» 課題:
本文によると、オーストリアで11月3日から実施されると発表された規制措置をすべて挙げなさい。

» 本文:
=-=-=-=-=

夜間外出禁止直前の無差別テロ @オーストリア・ウィーン【11月5日】 新型コロナウイルス 世界の反応・現地レポ

 新型コロナ感染者が急増する欧州では、各国が再びロックダウン措置を取り始めている。オーストリアでも規制措置の厳格化を開始、11月3日から文化行事などの禁止、飲食店の閉鎖、夜8時から朝6時までの夜間外出禁止が発表された。

 2日は規制措置前の最後の夜となったため、レストランやカフェ、バーに繰り出した人々が市内にあふれていたが、それを狙ったかのように午後8時ごろ無差別テロは起きた。

 ウィーン旧市街、シュヴェーデン・プラッツのレストランやカフェの客を無差別に狙った発砲事件は、イスラム系過激派によるテロ事件と判明、実行犯は、オーストリア国籍を持つ北マケドニア出身の20歳の男で、現場に駆けつけた警察によって射殺された。4日までに負傷者は22人、死者4人を出す惨事となった。犯人は以前イスラム国(IS)に参加を試みて出国したとして、オーストリア国内で禁固刑を受けていた。

 新型コロナの影響によるロックダウンで沈静化していたISがらみの欧州でのテロ事件は、最近フランスなどで再び発生しているが、これまでの大きなテロ被害は西ヨーロッパに集中しており、ウィーンがテロ攻撃の対象となった例はなく、市民はショックを隠せない。

=-=-=-=-=

» 提供項目:
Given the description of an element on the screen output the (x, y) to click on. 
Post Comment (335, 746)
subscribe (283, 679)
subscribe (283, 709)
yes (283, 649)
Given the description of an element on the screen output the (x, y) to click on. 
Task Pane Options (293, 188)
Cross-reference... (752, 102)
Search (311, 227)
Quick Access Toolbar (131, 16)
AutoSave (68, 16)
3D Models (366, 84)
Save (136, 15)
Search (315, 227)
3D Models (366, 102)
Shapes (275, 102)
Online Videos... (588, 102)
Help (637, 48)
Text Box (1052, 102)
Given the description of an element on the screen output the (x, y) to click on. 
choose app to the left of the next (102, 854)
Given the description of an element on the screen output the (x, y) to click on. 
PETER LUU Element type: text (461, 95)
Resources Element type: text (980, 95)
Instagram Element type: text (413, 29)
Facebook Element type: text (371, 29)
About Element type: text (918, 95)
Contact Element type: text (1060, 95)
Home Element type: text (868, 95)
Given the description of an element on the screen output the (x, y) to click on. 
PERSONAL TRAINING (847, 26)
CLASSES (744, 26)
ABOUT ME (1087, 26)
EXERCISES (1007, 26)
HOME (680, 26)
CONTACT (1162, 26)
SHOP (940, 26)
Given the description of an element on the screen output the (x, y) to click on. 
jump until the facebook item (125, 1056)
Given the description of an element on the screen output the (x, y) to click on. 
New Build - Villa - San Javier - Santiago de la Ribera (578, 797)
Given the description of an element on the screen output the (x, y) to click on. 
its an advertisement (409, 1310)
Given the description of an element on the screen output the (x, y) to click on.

=-=-=-=-=

» 解答:
・文化行事などの禁止
・飲食店の閉鎖
・夜8時から朝6時までの夜間外出禁止